_Task to complete_
List every line from the one containing "Image resolution: width=563" through the end of the records as a JSON array of strings, one string per line, with blank lines omitted. Leave the pictures out of the answer.

_Materials provided_
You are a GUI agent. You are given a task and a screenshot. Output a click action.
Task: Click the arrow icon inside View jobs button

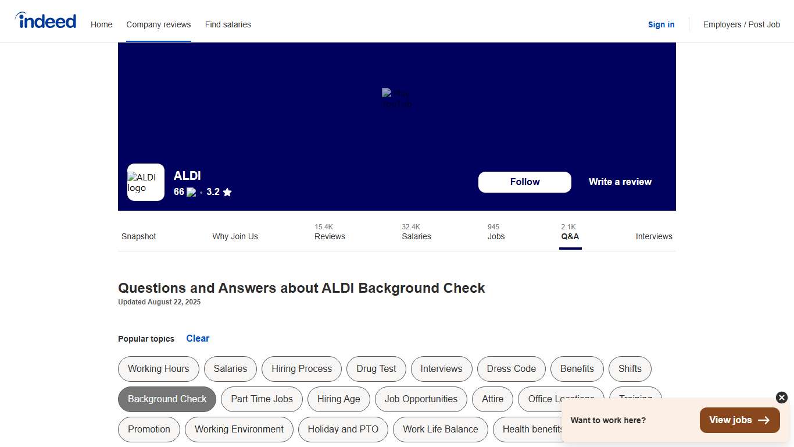click(766, 420)
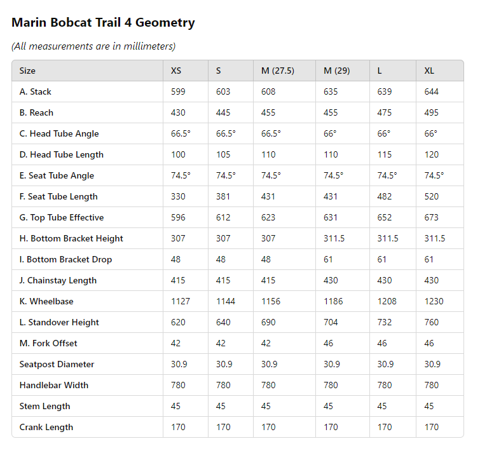480x453 pixels.
Task: Click the 704 standover height value
Action: coord(332,322)
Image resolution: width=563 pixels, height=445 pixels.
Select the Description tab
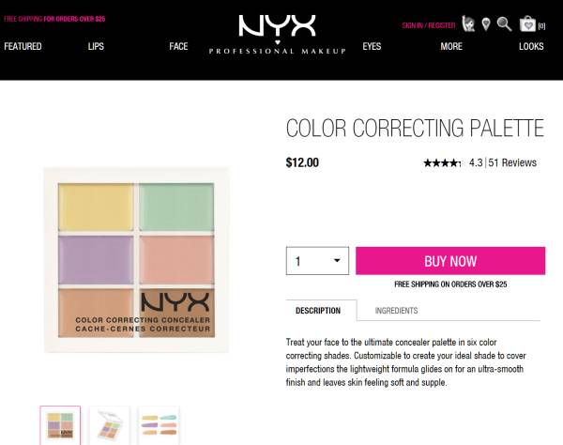click(318, 311)
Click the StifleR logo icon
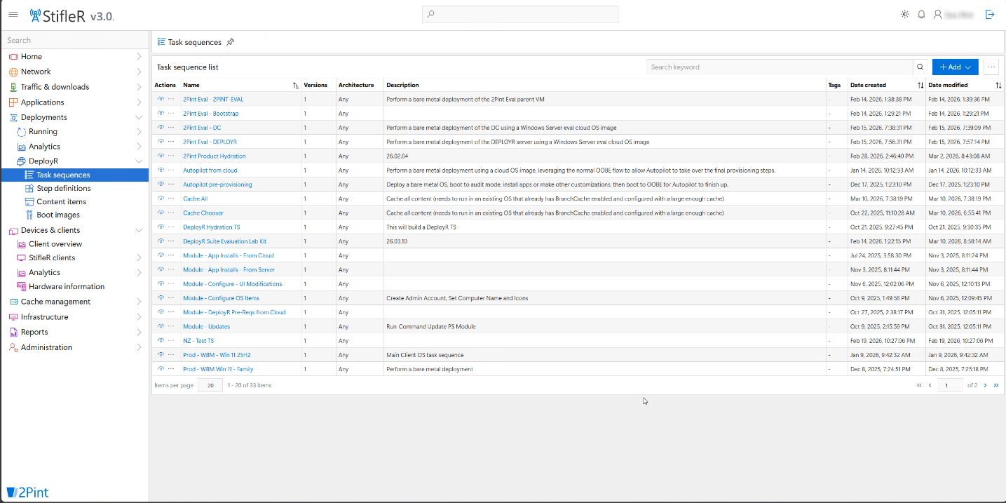1006x503 pixels. [x=34, y=13]
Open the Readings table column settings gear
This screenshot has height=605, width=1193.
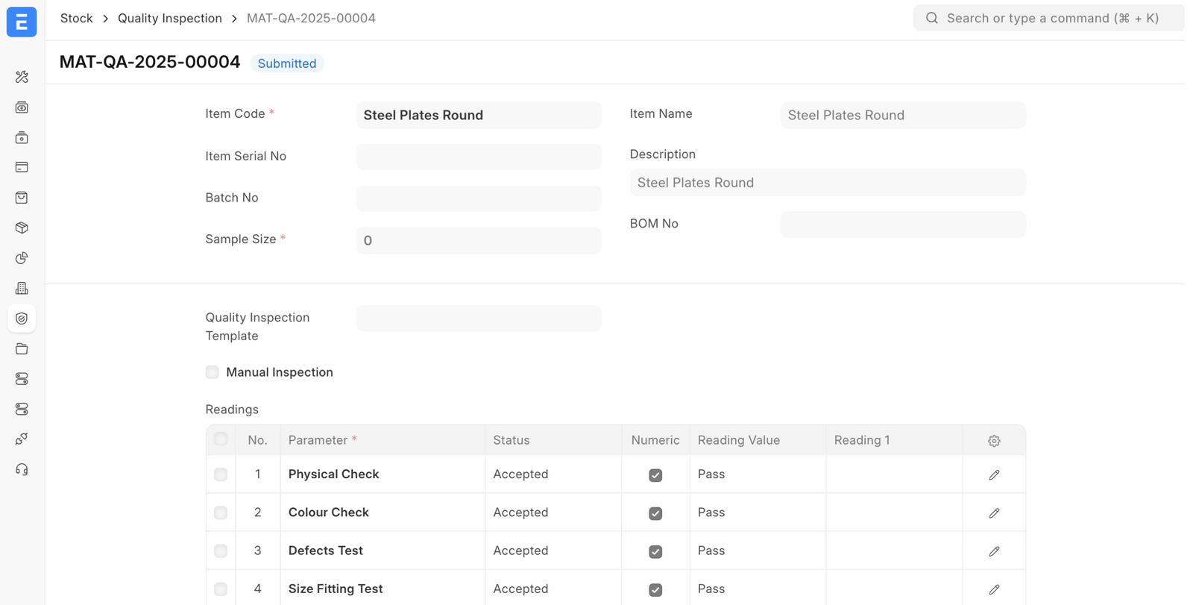[994, 441]
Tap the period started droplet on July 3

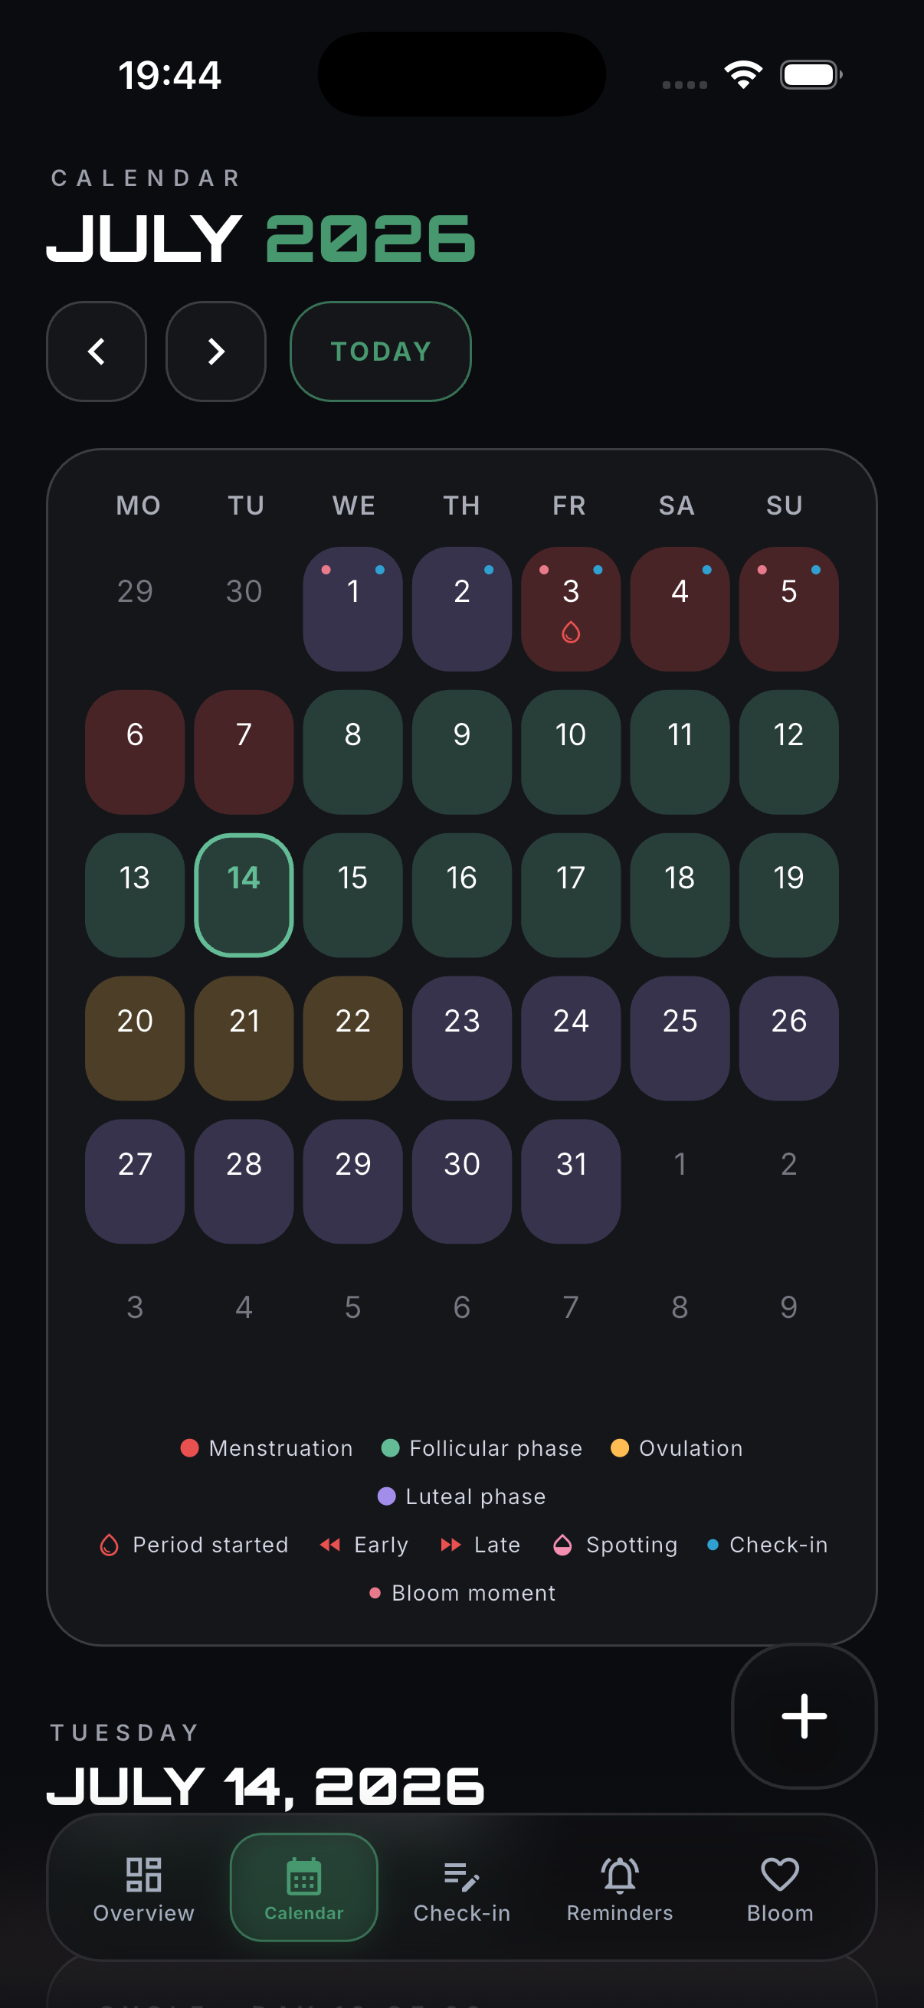coord(571,632)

_Completed task_
[
  "Image resolution: width=563 pixels, height=445 pixels.",
  "Select the Description tab",
  "click(318, 311)",
  "Click the StifleR logo icon",
  "1006x503 pixels. [x=34, y=13]",
  "Open the Readings table column settings gear",
  "This screenshot has height=605, width=1193.",
  "[994, 441]",
  "Tap the period started droplet on July 3",
  "coord(571,632)"
]